Kami berempat masuk melalui pintu belakang, aku mesem mendengar percakapan kawanku dan ibunya tadi meskipun sekilas, pasalnya kawanku tadi terbiasa berbicara dengan teman-teman ketika di kampus menggunakan bahasa Madura, namun ketika berbicara denganku ia sering menggunakan bahasa Indonesia, kadang juga mengajakku berdialog menggunakan bahasa Jawa, kusadari ia juga hendak belajar bahasa Jawa. Sering kudengar juga percakapan kawanku tadi dengan ibunya, ketika si ibu bertanya dengan bahasa Jawa, kadang kawanku menjawabnya dengan bahasa madura. Kejadian itu mengingatkan ku pada keluargaku di rumah, bagaimana aku dan 2 saudaraku juga berbeda-beda ketika berdialog dengan orang tua kami; adikku yang kedua menggunakan bahasa Indonesia, kadang bahasa Madura ketika berbicara dengan orang tua kami, jarang dia menggunakan bahasa Jawa, berbeda dengan adikku yang ketiga sama sekali tidak bisa berbahasa jawa, maklum karena dia banyak bergaul dengan teman-teman sebayanya dan mayoritas masyarakat di lingkungan rumahku adalah suku Madura, sedang aku berdialog dengan orang tua kami menggunakan ketiga bahasa tadi (Jawa, Madura dan bahasa Indonesia), ibuku lah yang banyak mengenalkanku dengan kosa kata bahasa jawa dan kami sering berdialog dengan bahasa itu, selain itu fenomena yang sering aku lihat dirumah antara ibu dan bapaku sering berdialog menggunakan bahasa Jawa.

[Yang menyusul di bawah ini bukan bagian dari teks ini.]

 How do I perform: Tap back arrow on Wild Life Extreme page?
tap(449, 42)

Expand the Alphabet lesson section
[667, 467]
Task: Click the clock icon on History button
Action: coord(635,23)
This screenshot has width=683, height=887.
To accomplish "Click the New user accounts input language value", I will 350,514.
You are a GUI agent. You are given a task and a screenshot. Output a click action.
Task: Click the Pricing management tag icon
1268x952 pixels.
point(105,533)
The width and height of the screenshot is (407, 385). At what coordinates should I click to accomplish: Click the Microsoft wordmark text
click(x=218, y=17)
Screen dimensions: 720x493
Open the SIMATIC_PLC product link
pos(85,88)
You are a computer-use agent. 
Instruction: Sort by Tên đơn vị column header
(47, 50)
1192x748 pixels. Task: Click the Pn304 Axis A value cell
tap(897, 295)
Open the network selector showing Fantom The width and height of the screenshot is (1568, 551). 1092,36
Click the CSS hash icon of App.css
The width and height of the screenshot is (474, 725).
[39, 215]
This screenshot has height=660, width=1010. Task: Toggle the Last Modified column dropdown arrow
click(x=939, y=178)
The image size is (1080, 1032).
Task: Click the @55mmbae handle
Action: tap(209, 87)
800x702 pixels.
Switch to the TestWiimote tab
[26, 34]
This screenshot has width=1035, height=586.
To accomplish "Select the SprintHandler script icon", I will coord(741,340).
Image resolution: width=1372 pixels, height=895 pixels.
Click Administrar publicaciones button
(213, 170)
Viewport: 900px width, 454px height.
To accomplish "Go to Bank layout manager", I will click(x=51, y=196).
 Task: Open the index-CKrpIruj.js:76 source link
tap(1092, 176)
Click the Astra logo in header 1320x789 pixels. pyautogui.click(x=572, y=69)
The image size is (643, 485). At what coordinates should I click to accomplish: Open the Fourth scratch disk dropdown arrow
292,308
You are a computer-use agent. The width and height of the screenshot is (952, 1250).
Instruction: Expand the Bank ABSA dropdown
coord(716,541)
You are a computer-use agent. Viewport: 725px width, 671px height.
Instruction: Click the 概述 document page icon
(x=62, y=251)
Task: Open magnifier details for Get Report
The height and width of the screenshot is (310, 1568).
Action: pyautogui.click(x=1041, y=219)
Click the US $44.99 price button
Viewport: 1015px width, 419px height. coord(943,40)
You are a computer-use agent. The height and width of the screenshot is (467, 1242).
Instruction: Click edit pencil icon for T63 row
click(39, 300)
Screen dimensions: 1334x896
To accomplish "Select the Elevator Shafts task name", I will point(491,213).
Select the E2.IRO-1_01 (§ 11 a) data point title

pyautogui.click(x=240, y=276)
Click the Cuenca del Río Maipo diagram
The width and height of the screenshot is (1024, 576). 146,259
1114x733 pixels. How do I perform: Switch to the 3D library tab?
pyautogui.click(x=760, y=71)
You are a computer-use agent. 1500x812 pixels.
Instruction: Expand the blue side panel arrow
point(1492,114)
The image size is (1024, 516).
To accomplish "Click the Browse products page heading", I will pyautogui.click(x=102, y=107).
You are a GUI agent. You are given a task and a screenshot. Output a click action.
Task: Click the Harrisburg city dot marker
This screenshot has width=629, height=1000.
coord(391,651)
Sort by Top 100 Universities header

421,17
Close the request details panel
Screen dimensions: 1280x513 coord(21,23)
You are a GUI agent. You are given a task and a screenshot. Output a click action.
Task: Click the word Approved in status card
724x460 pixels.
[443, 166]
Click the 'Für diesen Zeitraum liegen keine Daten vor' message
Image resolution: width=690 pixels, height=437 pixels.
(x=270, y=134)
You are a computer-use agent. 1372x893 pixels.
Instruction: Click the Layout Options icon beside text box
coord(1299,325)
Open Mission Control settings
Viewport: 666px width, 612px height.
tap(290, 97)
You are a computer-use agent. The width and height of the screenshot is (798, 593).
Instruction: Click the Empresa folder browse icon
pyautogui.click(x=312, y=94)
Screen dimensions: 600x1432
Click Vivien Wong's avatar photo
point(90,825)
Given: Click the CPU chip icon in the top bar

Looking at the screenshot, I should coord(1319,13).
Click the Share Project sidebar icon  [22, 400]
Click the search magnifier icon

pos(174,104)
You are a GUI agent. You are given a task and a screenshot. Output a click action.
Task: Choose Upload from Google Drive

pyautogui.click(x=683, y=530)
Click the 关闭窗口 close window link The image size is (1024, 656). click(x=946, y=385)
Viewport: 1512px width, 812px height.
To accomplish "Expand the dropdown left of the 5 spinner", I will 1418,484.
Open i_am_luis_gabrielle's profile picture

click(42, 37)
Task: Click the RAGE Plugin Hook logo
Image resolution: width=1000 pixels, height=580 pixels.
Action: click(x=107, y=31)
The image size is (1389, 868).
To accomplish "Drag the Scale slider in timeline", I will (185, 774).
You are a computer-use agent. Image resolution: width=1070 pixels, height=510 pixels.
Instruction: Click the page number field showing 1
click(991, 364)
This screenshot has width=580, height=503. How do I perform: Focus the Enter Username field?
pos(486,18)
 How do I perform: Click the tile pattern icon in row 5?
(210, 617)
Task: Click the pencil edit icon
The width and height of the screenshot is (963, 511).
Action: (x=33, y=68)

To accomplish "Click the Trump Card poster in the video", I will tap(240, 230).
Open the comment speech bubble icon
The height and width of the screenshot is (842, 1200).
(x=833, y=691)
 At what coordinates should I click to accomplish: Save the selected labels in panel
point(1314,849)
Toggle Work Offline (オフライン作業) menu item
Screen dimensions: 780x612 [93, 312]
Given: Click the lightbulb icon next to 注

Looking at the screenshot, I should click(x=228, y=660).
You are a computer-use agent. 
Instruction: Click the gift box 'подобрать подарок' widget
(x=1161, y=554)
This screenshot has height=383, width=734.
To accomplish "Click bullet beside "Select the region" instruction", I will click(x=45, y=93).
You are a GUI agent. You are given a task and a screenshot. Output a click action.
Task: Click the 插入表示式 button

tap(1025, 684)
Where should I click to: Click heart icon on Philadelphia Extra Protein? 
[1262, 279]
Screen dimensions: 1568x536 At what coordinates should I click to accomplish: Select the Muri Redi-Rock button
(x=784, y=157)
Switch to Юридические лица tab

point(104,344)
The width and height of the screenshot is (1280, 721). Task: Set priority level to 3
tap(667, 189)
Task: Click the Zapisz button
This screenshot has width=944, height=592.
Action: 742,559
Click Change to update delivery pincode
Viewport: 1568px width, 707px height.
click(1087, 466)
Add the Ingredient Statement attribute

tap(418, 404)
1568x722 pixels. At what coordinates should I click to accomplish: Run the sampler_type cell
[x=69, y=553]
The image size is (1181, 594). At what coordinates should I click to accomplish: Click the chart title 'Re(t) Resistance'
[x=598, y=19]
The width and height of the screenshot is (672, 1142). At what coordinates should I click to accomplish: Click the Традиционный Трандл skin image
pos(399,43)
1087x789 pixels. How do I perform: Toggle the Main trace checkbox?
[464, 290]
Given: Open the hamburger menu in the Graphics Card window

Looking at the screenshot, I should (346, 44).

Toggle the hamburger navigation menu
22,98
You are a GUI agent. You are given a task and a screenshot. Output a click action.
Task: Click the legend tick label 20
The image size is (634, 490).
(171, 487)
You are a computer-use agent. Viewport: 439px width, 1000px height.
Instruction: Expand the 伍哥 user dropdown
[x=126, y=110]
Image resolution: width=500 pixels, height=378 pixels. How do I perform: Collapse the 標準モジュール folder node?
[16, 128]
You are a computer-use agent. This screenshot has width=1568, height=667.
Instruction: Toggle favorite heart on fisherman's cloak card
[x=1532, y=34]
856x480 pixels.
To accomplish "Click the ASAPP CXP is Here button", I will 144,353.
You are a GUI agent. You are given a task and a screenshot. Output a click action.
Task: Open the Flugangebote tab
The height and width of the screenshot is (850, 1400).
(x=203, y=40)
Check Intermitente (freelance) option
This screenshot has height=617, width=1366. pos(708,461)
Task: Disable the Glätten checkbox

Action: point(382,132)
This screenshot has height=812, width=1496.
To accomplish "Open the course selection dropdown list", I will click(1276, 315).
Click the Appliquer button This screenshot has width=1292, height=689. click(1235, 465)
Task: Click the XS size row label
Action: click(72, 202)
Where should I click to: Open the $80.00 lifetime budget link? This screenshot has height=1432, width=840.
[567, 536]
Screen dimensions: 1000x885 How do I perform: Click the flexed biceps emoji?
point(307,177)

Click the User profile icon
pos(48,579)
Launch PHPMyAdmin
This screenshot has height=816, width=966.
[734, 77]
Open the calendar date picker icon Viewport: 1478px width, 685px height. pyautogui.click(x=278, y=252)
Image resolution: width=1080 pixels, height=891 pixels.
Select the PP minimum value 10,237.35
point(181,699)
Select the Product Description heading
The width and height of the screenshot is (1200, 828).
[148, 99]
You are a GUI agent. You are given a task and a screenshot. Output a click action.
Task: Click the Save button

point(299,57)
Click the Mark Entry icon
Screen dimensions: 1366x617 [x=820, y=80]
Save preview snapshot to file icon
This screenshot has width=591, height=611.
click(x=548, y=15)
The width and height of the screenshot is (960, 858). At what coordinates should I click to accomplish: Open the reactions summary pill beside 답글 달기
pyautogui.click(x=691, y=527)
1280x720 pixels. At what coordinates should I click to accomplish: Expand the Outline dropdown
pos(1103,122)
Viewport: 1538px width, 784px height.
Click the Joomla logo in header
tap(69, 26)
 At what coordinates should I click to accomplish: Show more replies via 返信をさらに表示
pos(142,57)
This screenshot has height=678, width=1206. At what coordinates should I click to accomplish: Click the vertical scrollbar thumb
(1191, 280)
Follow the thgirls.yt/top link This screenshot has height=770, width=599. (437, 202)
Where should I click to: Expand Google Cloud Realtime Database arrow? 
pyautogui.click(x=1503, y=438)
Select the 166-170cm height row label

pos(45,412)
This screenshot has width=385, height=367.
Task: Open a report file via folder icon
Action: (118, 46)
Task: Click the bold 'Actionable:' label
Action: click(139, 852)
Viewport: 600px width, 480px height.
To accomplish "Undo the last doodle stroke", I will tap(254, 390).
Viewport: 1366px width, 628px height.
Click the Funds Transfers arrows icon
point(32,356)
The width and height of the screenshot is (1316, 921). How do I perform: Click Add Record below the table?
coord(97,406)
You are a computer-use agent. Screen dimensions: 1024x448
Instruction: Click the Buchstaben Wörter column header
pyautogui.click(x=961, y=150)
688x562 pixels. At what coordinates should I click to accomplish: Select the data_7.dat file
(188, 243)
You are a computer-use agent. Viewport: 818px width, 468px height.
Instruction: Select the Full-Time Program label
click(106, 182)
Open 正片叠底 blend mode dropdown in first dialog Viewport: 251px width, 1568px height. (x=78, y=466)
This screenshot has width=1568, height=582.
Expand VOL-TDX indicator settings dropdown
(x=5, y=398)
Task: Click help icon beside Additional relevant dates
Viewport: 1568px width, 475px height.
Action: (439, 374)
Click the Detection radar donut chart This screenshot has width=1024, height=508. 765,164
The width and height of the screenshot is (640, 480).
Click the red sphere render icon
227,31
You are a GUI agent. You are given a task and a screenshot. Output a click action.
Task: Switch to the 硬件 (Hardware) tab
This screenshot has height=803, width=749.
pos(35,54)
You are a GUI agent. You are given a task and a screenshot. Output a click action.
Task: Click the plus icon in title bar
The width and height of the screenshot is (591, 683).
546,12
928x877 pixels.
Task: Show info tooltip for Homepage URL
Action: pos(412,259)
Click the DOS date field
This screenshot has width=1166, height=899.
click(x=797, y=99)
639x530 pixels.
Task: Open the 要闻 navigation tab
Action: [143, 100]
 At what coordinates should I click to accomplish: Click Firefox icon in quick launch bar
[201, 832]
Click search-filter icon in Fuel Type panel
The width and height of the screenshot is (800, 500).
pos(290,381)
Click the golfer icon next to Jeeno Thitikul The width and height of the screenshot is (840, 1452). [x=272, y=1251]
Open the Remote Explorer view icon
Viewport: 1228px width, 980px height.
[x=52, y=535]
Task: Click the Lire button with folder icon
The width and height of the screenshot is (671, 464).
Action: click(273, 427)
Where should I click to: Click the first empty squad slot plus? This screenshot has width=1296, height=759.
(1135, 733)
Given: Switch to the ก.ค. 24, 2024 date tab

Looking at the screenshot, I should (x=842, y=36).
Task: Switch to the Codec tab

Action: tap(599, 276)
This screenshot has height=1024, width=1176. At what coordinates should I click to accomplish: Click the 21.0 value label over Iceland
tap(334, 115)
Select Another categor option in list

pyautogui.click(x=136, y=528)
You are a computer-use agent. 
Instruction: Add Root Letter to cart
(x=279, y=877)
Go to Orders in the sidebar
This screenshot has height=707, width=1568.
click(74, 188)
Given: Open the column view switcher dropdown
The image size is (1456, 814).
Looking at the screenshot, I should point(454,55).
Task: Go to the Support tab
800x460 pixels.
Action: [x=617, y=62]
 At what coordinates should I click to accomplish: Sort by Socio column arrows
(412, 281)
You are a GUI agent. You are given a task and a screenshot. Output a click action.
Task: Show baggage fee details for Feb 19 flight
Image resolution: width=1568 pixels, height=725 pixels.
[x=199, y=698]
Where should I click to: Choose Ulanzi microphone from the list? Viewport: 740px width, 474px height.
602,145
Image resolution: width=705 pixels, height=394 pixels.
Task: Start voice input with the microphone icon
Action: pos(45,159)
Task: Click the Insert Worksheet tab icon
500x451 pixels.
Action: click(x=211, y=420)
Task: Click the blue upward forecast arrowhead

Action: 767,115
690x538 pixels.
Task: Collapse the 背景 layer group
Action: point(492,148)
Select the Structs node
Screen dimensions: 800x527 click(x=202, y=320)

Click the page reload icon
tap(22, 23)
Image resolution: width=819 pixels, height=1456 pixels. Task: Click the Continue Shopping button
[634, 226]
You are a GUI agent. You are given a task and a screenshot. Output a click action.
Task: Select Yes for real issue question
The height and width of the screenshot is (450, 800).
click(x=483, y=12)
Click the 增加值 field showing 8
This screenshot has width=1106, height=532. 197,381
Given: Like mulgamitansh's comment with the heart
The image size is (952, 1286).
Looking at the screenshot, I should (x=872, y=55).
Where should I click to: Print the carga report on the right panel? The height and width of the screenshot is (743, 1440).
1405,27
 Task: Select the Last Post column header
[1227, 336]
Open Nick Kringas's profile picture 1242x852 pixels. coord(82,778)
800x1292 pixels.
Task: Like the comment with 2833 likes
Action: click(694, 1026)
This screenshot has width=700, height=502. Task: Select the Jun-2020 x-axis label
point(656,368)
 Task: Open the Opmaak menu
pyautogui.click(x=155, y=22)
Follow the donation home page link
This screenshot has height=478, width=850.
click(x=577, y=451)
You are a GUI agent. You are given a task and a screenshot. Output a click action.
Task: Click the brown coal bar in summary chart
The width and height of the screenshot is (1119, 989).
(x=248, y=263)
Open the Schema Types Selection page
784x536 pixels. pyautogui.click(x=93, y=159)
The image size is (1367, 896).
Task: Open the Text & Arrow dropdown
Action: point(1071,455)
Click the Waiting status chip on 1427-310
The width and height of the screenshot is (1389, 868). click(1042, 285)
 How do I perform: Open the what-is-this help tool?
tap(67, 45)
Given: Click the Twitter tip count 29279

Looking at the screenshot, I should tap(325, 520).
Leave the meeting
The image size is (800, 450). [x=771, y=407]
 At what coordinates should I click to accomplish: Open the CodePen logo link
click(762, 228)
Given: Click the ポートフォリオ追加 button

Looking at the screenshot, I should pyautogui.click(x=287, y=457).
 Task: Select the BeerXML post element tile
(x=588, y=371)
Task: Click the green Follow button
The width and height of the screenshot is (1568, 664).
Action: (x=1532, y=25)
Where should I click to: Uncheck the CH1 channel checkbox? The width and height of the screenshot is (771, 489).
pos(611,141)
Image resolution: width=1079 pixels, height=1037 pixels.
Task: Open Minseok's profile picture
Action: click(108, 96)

Hal yang mungkin berkaitan dengan beragamnya bahasa yang kami gunakan dalam berdialog di dalam keluarga kami, yang meskipun belum kutelusuri kebenarannya, namun seperti yang pernah ibu sampaikan kepadaku bahwa; Mbah kung (kakek) buyut itu berasal dari Pulau madura dan Mbah Uti (nenek) buyut berasal dari Yogyakarta. Pernah sekali kutanyakan pada ibuku soal bagaimana silsilah dari ibu dan bapaku utnuk menelusuri lebih jauh apa yang pernah ibu sampaikan kepadaku;

“Memang benar Mbah Kung dan Mbah Uti Buyut itu asli dari Madura dan Yogyakarta, bu?” tanyaku,

“Iya mas, dulu Mbah Kung pernah cerita dan ngomong begitu, makam Mbah kung Buyut ada di Prasi (Desa Pedalaman Ibu Kota Probolinggo), berasal dari Bujuk Poteran Madura dan Makam Mbah Uti Buyut ada di sini, di Gending, Mbah Uti Buyut itu masih keturunan Keraton Yogyakarta mas, nama bapak dari Mbah Uti buyut itu R. Kertoadmojo” jawab ibuku.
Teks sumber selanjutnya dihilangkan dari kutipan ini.